By Daniel Hubbard | August 4, 2013
I don’t remember when I first read Isaac Asimov’s Foundation Trilogy. Whenever it was, I have read it many times since. I won’t go into much of it here, it would be well off topic. Suffice it to say that it deals with a vast sweep of the future and the decline of a great galaxy-wide civilization and its reinvigoration from a point at its fringe.
One of the ways Asimov chose to illustrate the decline was though a debate on human origins. Humans had spread so far and had been scattered for so long that it was no longer known from where they originated. As any genealogist ought to understand, origins are interesting. So in the distant future there were people who sought to locate the hypothetical planet of origin. How did they attempt to find it? They read earlier thinkers on the subject and wrote commentaries. They debated threads of possibilities mentioned by authors that had been dead for hundreds or thousands of years. The thought of sifting through whatever ancient records might exist or of performing an archeological excavation on one of the possible planets never occurred to anyone. That is simply not what one did. One read what had been done earlier and decided.
Hopefully, to any modern person, especially to any modern researcher, that seems absurd. It is fine to take guidance from giants as we stand on their proverbial shoulders but to leave it at that, not check or test is not the way the modern world works. In genealogy we always want to take as many sources as possible into account and it is the ones that were created as close as possible to the event of interest that usually take precedence. We want to get back in time to the event itself. Getting back to someone who once had something to say about events that were in their own distant past can provide clues or act as a signpost to guide us on the path, but if we can at all help it, we don’t rely solely on material created long after the fact.
Your index finger is literally the finger with which you indicate things. From that we get “to finger” meaning to be indicated as a wrongdoer. You don’t want to be fingered by an index.

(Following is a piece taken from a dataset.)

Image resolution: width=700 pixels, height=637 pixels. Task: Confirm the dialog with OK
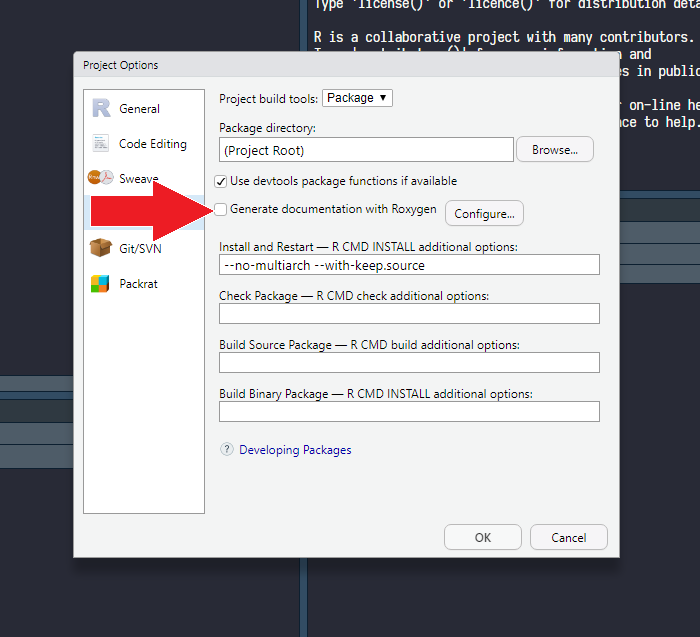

One of the common statements made about conducting genealogical research, easily fits into the form of a commandment—”thou shalt not rely on the index.” Indices are supposed to guide us to records, not replace them (unless of course the index is all that survives). I can think of two reasons for that commandment and I ran into both of them in the last few days.
The first reason not to rely on the index is that it almost certainly doesn’t contain all the information found in the original record. A marriage index told me the name of the bride, the name of the groom and the date and place of the marriage. All good information, if correct, but hardly everything that the record contained. I ordered the microfilm but before it arrived, I traced the groom back to Sweden and found the name of the place where he was born down to the actual house. Imagine scrolling through the nearly randomly ordered New York City marriage records on a roll of microfilm and discovering that the groom’s place of birth was not just recorded as “Sweden,” as I’d expect, but also with the name of the house. There was no village or parish or even county named, just the name of the house followed by “Sweden.” The clerk who wrote it down certainly didn’t understand what he was writing but I did. In a genealogical sense, I can only say that it was beautiful. You don’t get that kind of confirmation from an index.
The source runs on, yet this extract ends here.